Felix Klee, der in den letzten Jahren schon an vielen Orten als Videokünstler in Erscheinung trat (darunter bei der Videokunstbiennale Videodox in der Galerie der Künstler), inszenierte in seinem modernen Heimatfilm Hoamweh Lung ebenfalls eine Form der Trauerarbeit, über ein Pferd, das Staub in der Lunge hat und sterben muss, und mit ihm auch das Heimatgefühl. Klee mischt Animation, Computerkunst und eigene Schwarzweiß-Aufnahmen zu einem neuen alten Gefühl des Verlusts, eingetaucht in die Wärme des Dialekts.
Auch in Überleben von Lara Milena Brose und Kilian Armando Friedrich geht es um Leben und Tod. Das Filmemacher-Duo begleitet den 26-jährigen Leon, der in einem Heim versucht, neue Ordnung und Abstinenz in sein Leben zu bringen – was ihm bis zu einem gewissen Grad gelingt. Sein Gegenpart ist der eigene Vater, ein zuerst aufgeblühter, dann etwas heruntergekommener Künstler, mit dem er tiefe und herzliche Gespräche führt. Das Vater-Sohn-Verhältnis fasst einen an, vor allem, wenn man an das Ende denkt.

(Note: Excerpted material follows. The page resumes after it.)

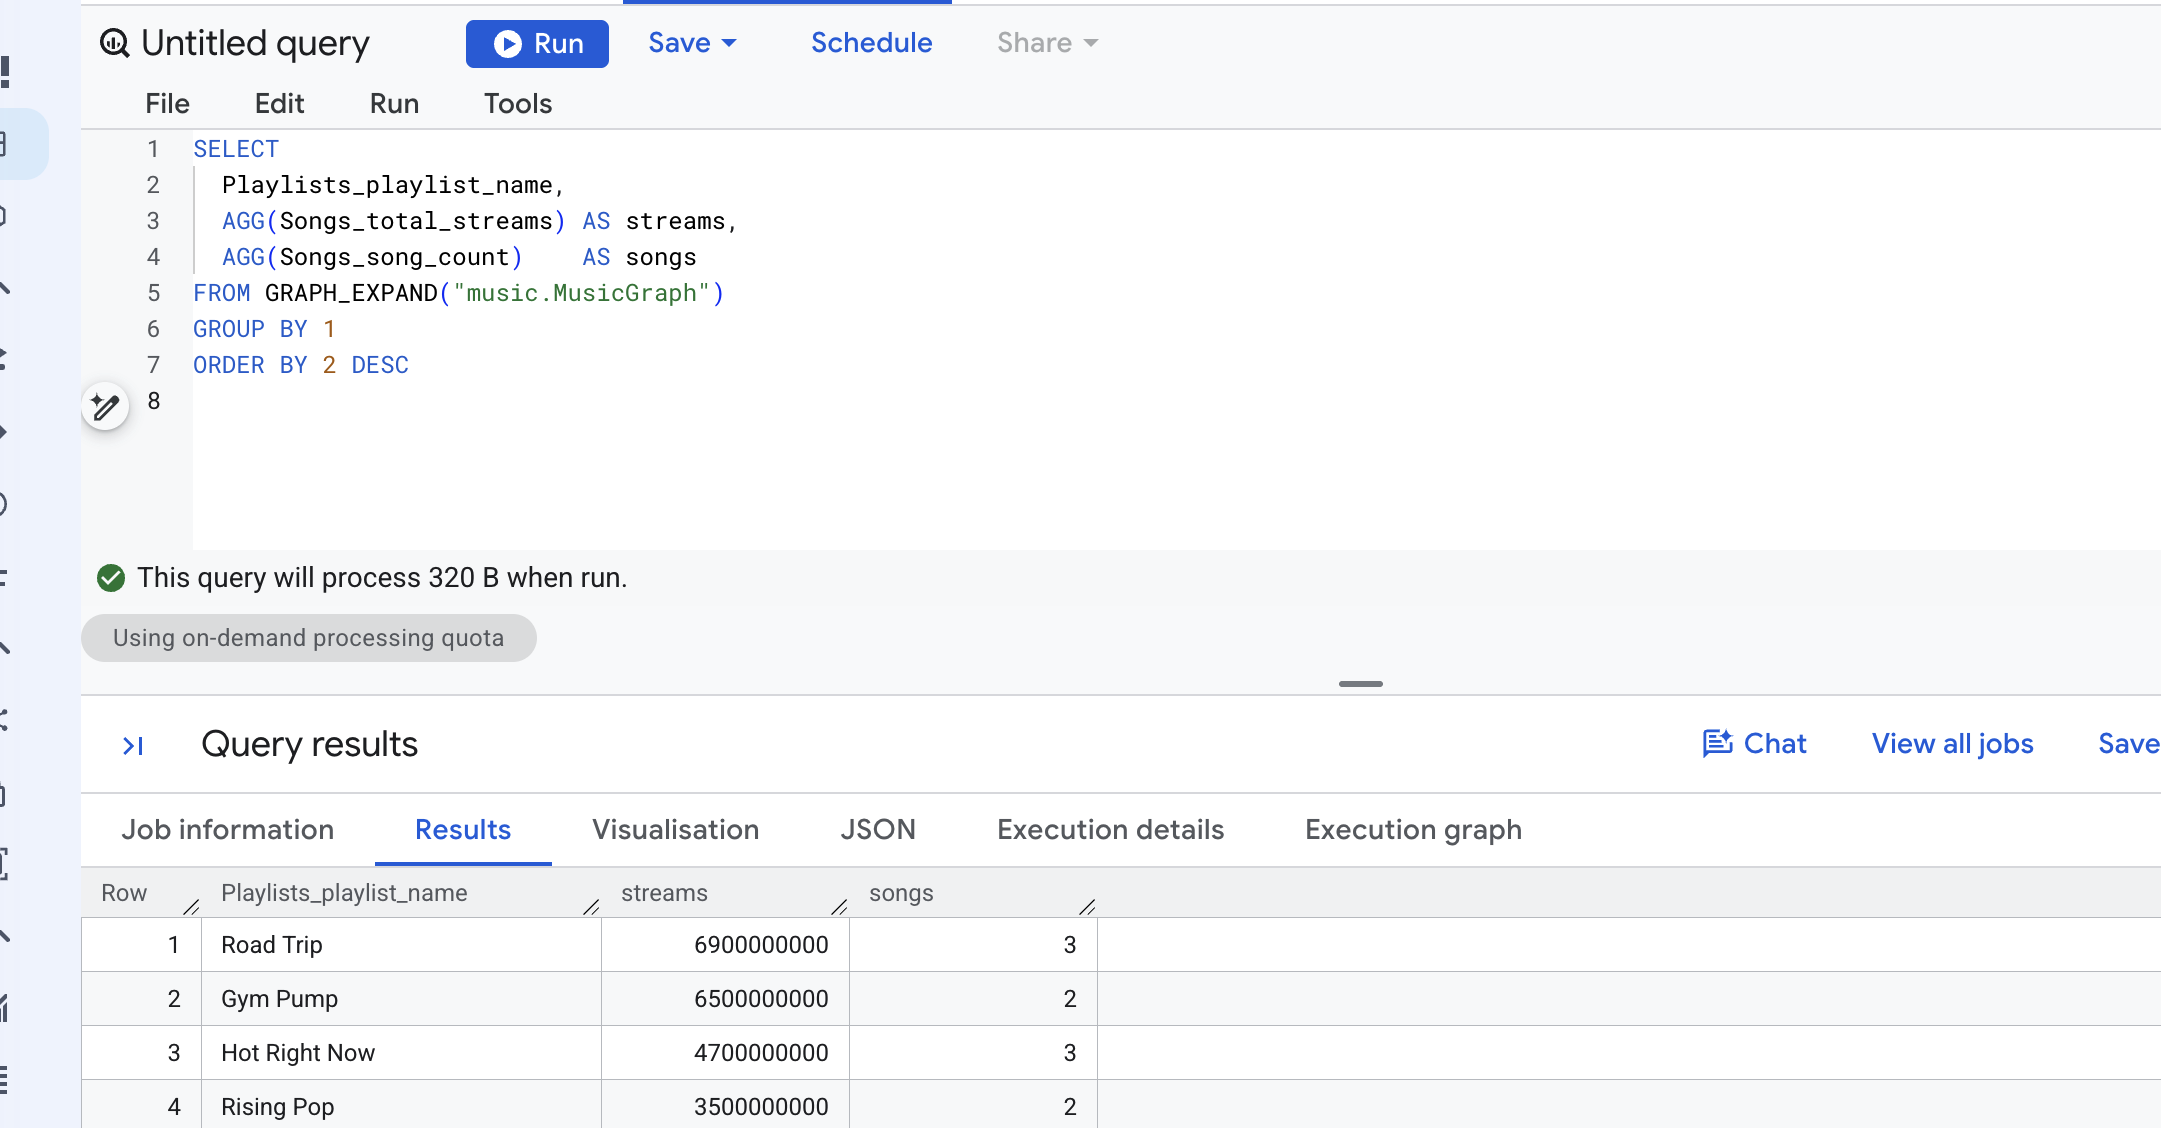Open the File menu
Image resolution: width=2161 pixels, height=1128 pixels.
(x=167, y=104)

Ebenfalls eine Trauerbewältigung, aber auch das Aufdecken eines Familiengeheimnisses, ist Desired Child von Hilarija Laura Ločmele, die dem Tod der älteren Schwester nachgeht, die gestorben ist, bevor sie selbst auf die Welt kam. Auch in diesem Familienfilm überrascht die Wärme, eine einzigartige Offenheit hat aus diesem Film ebenfalls ein lichtvolles Werk geschaffen, das von dunkler Trauer weit entfernt ist.
Man darf gespannt sein, wie das Schaffen der Preisgekrönten weitergehen wird. Alle Filme sind in konzentrierter Form noch einmal bei den 70. Filmkunstwochen München unter dem Stichwort »Cinema of Future« zu sehen, in Anwesenheit der preisgekrönten Filmemacher*innen.